***** GIVEN PASSAGE
Ionic regulation of MscK, a mechanosensitive channel from Escherichia coli

Abstract

Three gene products that form independent mechanosensitive channel activities have been identified in Escherichia coli. Two of these, MscL and MscS, play a vital role in allowing the cell to survive acute hypotonic stress. Much less is known of the third protein, MscK (KefA). Here, we characterize the MscK channel activity and compare it with the activity of its structural and functional homologue, MscS. While both show a slight anionic preference, MscK appears to be more sensitive to membrane tension. In addition, MscK, but not MscS activity appears to be regulated by external ionic environment, requiring not only membrane tension but also high concentrations of external K(+), NH(4)(+), Rb(+) or Cs(+) to gate; no activity is observed with Na(+), Li(+) or N-methyl-D-glucamine (NMDG). An MscK gain-of-function mutant gates spontaneously in the presence of K(+) or similar ions, and will gate in the presence of Na(+), Li(+) and NMDG, but only when stimulated by membrane tension. Increased sensitivity and the highly regulated nature of MscK suggest a more specialized physiological role than other bacterial mechanosensitive channels.
**********
• _PROBLEM A_
Answer these questions from the MscK abstract, one per line:
(i) Which two channels let the cell survive acute hypotonic stress?
(ii) Which channel, MscK or MscS, appears more sensitive to membrane tension?
(iii) In the presence of which ions or compounds is no MscK activity observed?
• _PROBLEM B_
Please carry on the MscK abstract from its last sentence.
The listing that follows has no connection to the abstract on MscK.
***** DATASET SECTION
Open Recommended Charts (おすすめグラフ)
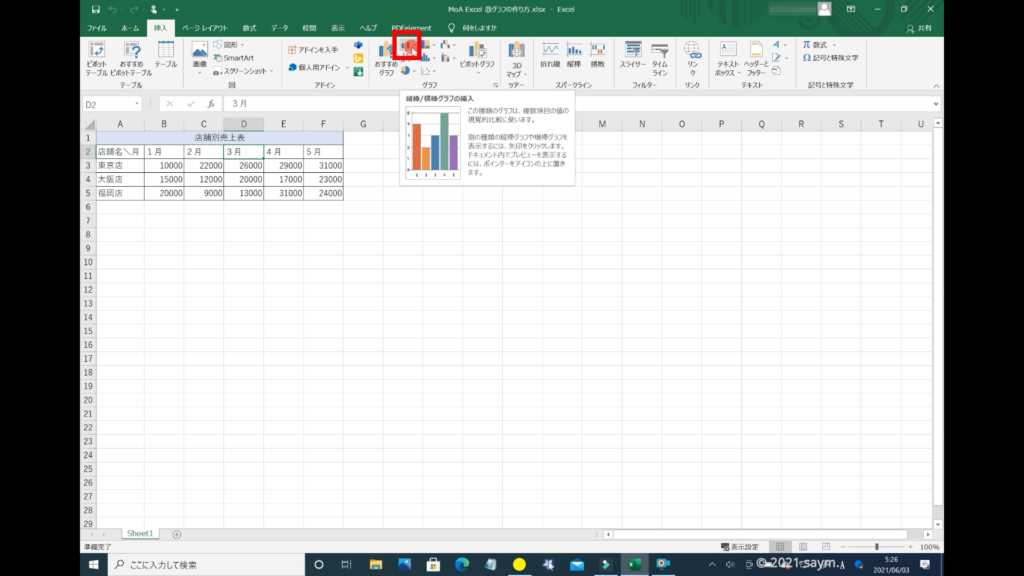Image resolution: width=1024 pixels, height=576 pixels. [386, 56]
**********
• _EXERCISE RESPONSE A_
(i) MscL and MscS
(ii) MscK
(iii) Na(+), Li(+) and N-methyl-D-glucamine (NMDG)

• _EXERCISE RESPONSE B_
Fig. 1. Typical traces of MscS (top) and wild-type MscK (middle) and the RQ2 MscK in ionic conditions in which K⁺ (left) or Na⁺ (right) is the primary permeant cation. Recordings were generated as described in Materials and methods at –20 mV; channel openings are downward. The bottom trace of each set depicts the pressure in mm Hg; the maximum pressures achieved across the membrane patch are indicated.

Fig. 2. The activities of wild-type MscK (left) and the RQ2 MscK (right) are dependent upon the ionic composition of the pipette (periplasmic) solution. The major permeant cation within the pipette or bath is as labelled. The histogram shows the percentage of MscL-containing traces where activities were observed in a spontaneous, pressure- independent (grey) or pressure-dependent (black) manner for each condition. Each percentage is derived from ≥50 MscL-containing traces.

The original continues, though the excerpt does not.